_Work to complete_
Please rewrite all the items below, replacing "shopping cart" with "basket" and keeping everything else the same.

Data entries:
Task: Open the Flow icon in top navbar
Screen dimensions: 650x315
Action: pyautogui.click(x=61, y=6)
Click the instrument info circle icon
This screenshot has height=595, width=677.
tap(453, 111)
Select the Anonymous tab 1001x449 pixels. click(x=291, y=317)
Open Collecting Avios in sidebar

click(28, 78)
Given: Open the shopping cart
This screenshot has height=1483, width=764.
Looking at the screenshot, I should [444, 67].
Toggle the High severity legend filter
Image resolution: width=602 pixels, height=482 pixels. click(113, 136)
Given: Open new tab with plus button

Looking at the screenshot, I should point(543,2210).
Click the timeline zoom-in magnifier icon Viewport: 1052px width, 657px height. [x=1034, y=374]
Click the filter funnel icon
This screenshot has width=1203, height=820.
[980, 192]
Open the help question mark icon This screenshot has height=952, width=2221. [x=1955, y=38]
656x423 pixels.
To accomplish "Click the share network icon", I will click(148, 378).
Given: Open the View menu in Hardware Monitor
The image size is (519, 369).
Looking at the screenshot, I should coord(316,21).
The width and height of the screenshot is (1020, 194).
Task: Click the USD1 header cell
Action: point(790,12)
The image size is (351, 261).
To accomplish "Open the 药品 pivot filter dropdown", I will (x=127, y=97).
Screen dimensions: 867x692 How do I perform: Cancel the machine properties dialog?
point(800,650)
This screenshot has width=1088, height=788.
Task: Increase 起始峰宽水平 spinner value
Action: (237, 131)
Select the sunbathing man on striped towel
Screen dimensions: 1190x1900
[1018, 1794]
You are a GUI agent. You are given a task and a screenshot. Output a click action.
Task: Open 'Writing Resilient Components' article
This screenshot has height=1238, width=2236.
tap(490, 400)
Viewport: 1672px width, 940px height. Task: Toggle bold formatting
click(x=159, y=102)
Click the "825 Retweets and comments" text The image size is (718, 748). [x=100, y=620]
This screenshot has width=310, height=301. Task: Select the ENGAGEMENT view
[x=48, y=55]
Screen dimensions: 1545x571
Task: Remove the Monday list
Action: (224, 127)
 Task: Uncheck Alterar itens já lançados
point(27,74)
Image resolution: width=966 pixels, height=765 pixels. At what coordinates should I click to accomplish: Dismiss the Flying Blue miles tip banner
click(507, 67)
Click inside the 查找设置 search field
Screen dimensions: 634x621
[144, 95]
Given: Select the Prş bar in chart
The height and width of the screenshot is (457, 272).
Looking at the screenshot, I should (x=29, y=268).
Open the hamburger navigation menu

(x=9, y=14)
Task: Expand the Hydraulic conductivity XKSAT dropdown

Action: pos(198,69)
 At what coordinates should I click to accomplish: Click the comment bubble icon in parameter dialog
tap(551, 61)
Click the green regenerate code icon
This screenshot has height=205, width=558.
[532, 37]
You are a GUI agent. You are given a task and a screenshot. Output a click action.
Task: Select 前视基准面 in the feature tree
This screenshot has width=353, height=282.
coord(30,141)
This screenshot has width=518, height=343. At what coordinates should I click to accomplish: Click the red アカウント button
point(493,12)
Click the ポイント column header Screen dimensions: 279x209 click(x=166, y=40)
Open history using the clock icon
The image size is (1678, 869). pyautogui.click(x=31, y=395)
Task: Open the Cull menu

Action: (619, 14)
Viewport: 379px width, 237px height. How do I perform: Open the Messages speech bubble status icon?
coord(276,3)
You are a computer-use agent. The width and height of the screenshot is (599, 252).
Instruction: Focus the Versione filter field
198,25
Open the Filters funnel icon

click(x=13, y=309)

_Solution below_
Task: Open the Flow icon in top navbar
Screen dimensions: 650x315
Action: pyautogui.click(x=61, y=6)
Click the instrument info circle icon
This screenshot has height=595, width=677.
tap(453, 111)
Select the Anonymous tab 1001x449 pixels. click(x=291, y=317)
Open Collecting Avios in sidebar

click(28, 78)
Given: Open the basket
This screenshot has height=1483, width=764.
Looking at the screenshot, I should [444, 67].
Toggle the High severity legend filter
Image resolution: width=602 pixels, height=482 pixels. click(113, 136)
Given: Open new tab with plus button

Looking at the screenshot, I should point(543,2210).
Click the timeline zoom-in magnifier icon Viewport: 1052px width, 657px height. [x=1034, y=374]
Click the filter funnel icon
This screenshot has width=1203, height=820.
[980, 192]
Open the help question mark icon This screenshot has height=952, width=2221. [x=1955, y=38]
656x423 pixels.
To accomplish "Click the share network icon", I will click(148, 378).
Given: Open the View menu in Hardware Monitor
The image size is (519, 369).
Looking at the screenshot, I should coord(316,21).
The width and height of the screenshot is (1020, 194).
Task: Click the USD1 header cell
Action: point(790,12)
The image size is (351, 261).
To accomplish "Open the 药品 pivot filter dropdown", I will (x=127, y=97).
Screen dimensions: 867x692 How do I perform: Cancel the machine properties dialog?
point(800,650)
This screenshot has width=1088, height=788.
Task: Increase 起始峰宽水平 spinner value
Action: (237, 131)
Select the sunbathing man on striped towel
Screen dimensions: 1190x1900
[1018, 1794]
You are a GUI agent. You are given a task and a screenshot. Output a click action.
Task: Open 'Writing Resilient Components' article
This screenshot has height=1238, width=2236.
tap(490, 400)
Viewport: 1672px width, 940px height. Task: Toggle bold formatting
click(x=159, y=102)
Click the "825 Retweets and comments" text The image size is (718, 748). [x=100, y=620]
This screenshot has width=310, height=301. Task: Select the ENGAGEMENT view
[x=48, y=55]
Screen dimensions: 1545x571
Task: Remove the Monday list
Action: (224, 127)
 Task: Uncheck Alterar itens já lançados
point(27,74)
Image resolution: width=966 pixels, height=765 pixels. At what coordinates should I click to accomplish: Dismiss the Flying Blue miles tip banner
click(507, 67)
Click inside the 查找设置 search field
Screen dimensions: 634x621
[144, 95]
Given: Select the Prş bar in chart
The height and width of the screenshot is (457, 272).
Looking at the screenshot, I should (x=29, y=268).
Open the hamburger navigation menu

(x=9, y=14)
Task: Expand the Hydraulic conductivity XKSAT dropdown

Action: pos(198,69)
 At what coordinates should I click to accomplish: Click the comment bubble icon in parameter dialog
tap(551, 61)
Click the green regenerate code icon
This screenshot has height=205, width=558.
[532, 37]
You are a GUI agent. You are given a task and a screenshot. Output a click action.
Task: Select 前视基准面 in the feature tree
This screenshot has width=353, height=282.
coord(30,141)
This screenshot has width=518, height=343. At what coordinates should I click to accomplish: Click the red アカウント button
point(493,12)
Click the ポイント column header Screen dimensions: 279x209 click(x=166, y=40)
Open history using the clock icon
The image size is (1678, 869). pyautogui.click(x=31, y=395)
Task: Open the Cull menu

Action: (619, 14)
Viewport: 379px width, 237px height. How do I perform: Open the Messages speech bubble status icon?
coord(276,3)
You are a computer-use agent. The width and height of the screenshot is (599, 252).
Instruction: Focus the Versione filter field
198,25
Open the Filters funnel icon

click(x=13, y=309)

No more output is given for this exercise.